17 aprile 2017
pubblicato da Rino Genovese

Postilla a “Il fenomeno Mélenchon”

Chantal Mouffedi Rino Genovese

In Le monde datato 16-17 aprile, si può leggere un intervento di Chantal Mouffe a favore del “riformista radicale” Jean-Luc Mélenchon. La filosofa belga con connessioni argentine (suo marito e sodale è stato Ernesto Laclau, teorico del peronismo oggi scomparso) cerca di spiegare la differenza tra un populismo di destra, come quello di Marine Le Pen, che vuole restringere la democrazia ai soli francesi, e il populismo di sinistra di Mélenchon, che intenderebbe al contrario estenderla, costruendo e federando un “popolo” attorno a un progetto di révolution citoyenne. Non la distinzione destra/sinistra sarebbe costitutiva della politica democratica, quanto piuttosto quella di un “basso” contro un “alto”, cioè di un popolo contro un’oligarchia.
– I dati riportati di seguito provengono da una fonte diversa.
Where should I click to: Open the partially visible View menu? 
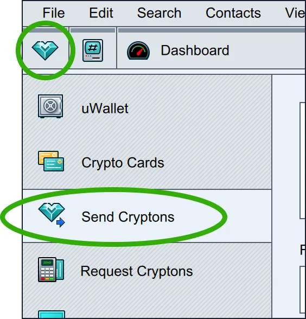click(295, 13)
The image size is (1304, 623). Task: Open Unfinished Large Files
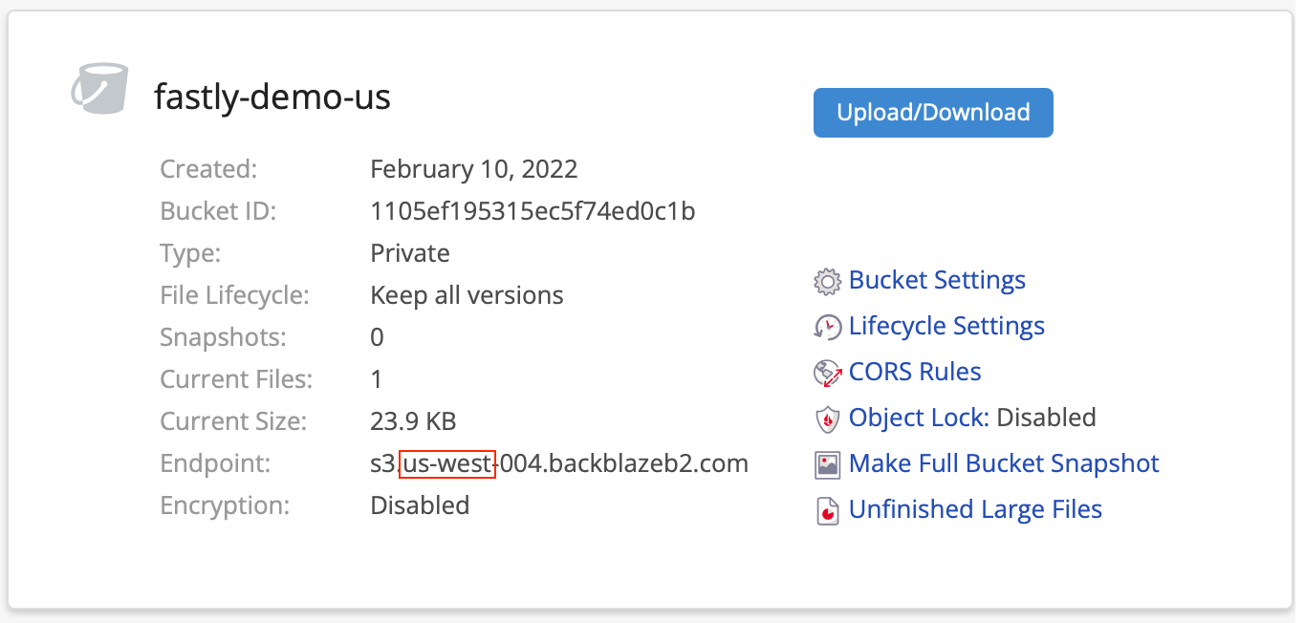(x=974, y=509)
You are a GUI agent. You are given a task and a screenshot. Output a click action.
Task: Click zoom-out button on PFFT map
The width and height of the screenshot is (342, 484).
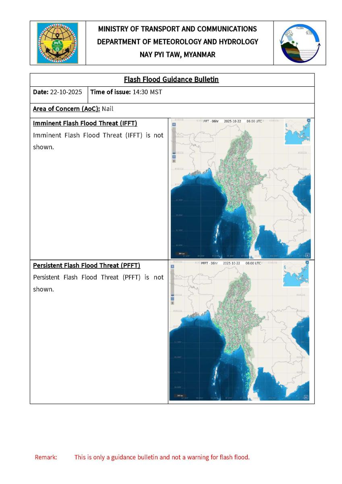click(173, 298)
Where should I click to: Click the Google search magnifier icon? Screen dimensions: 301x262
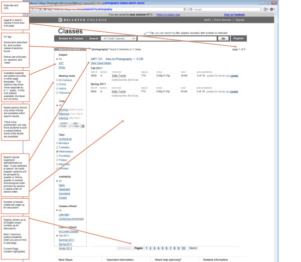[x=191, y=9]
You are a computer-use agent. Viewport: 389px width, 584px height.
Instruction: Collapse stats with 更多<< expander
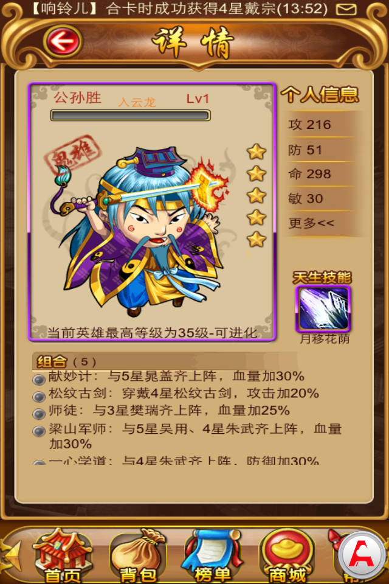pyautogui.click(x=311, y=223)
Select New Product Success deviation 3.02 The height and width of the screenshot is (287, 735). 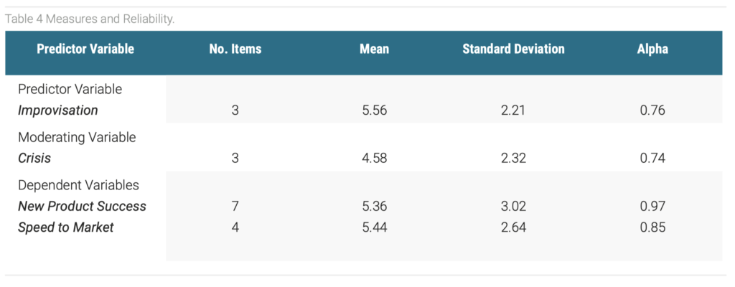click(x=513, y=207)
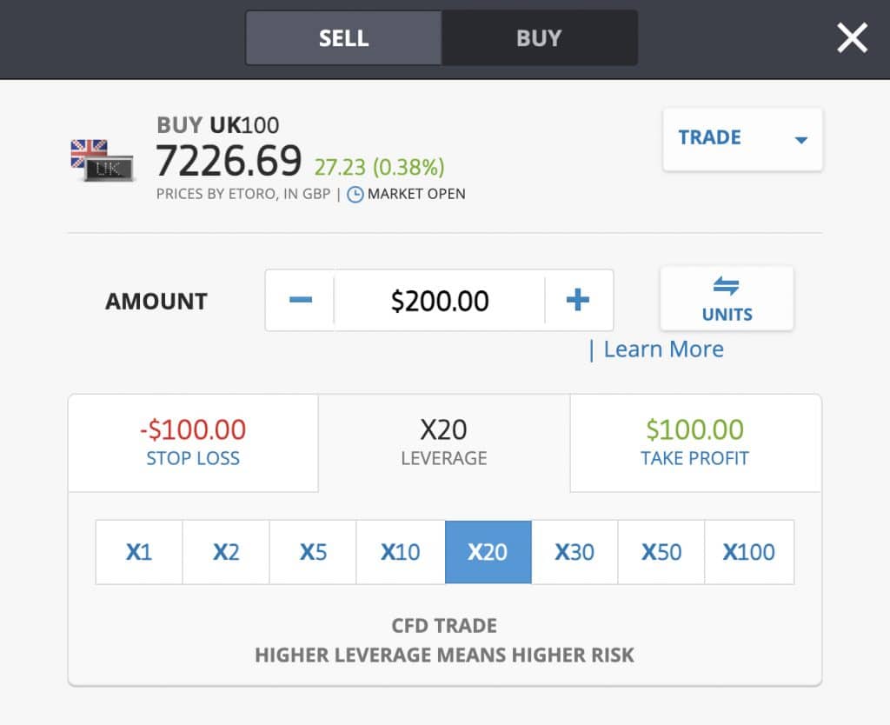Select X1 leverage option
This screenshot has height=725, width=890.
(139, 552)
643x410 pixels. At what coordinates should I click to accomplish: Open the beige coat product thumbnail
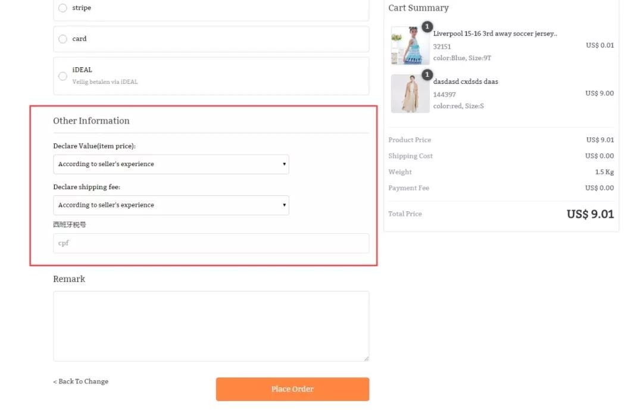(410, 94)
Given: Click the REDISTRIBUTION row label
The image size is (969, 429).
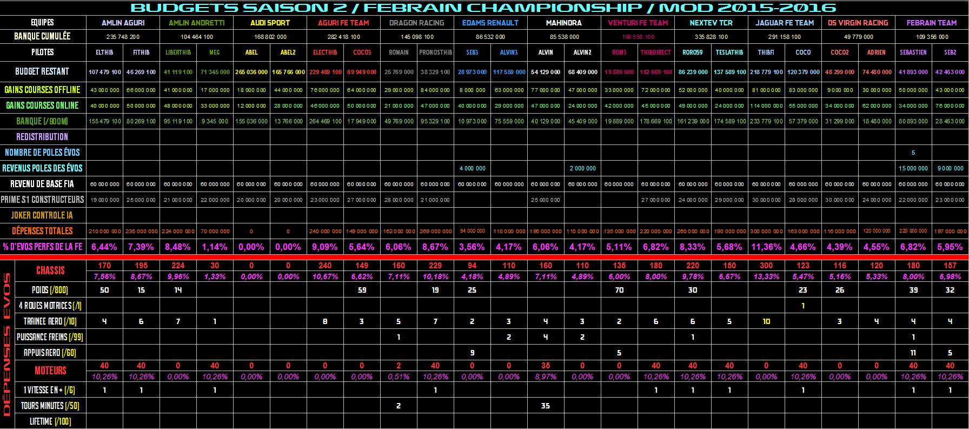Looking at the screenshot, I should pos(42,137).
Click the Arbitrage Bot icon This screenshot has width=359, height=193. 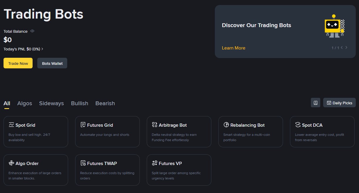coord(155,125)
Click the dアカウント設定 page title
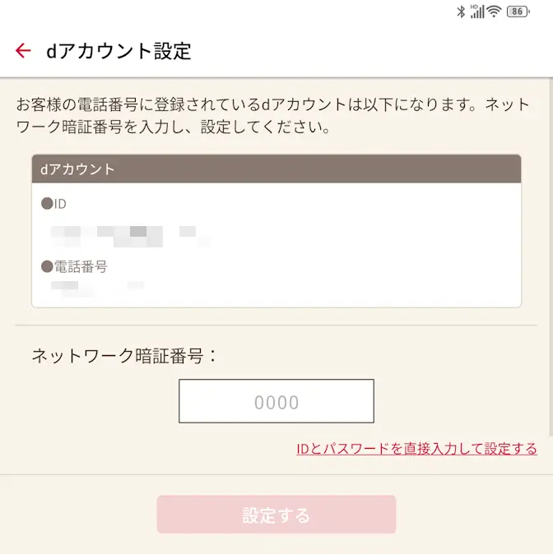The width and height of the screenshot is (553, 554). (x=119, y=51)
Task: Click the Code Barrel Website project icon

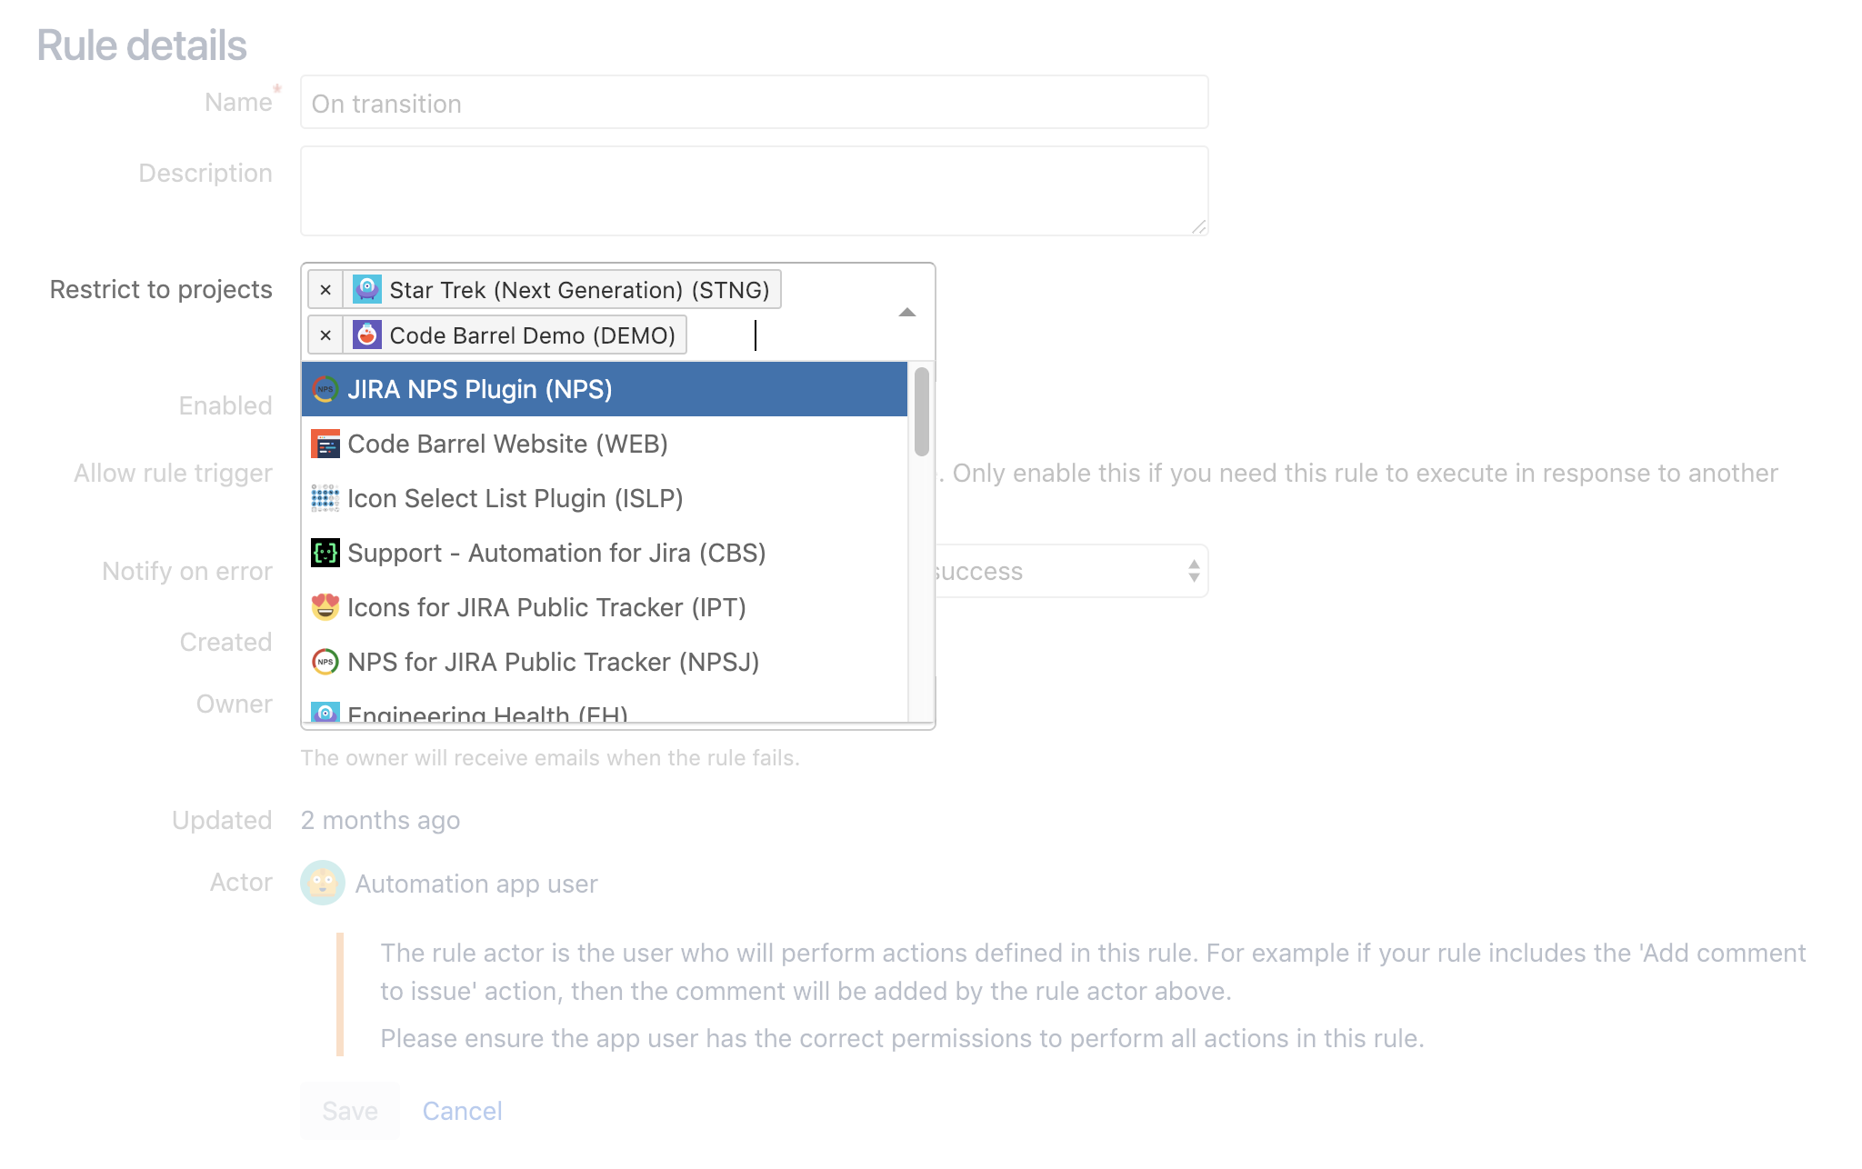Action: click(325, 445)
La declinazione peronista della nozione di “sovranità popolare” – è l’aspetto interessante della cosa – appare abbastanza esplicitamente richiamata. Secondo Mouffe l’attuale situazione  europea d’impoverimento delle classi medie sotto un’egemonia neoliberale, avvicinerebbe di fatto la politica del vecchio continente a quella dell’America latina. La ricetta proposta non si discosta allora da quella del Perón del 1945, che costruì un popolo e una nazione attorno a una lotta contro l’oligarchia.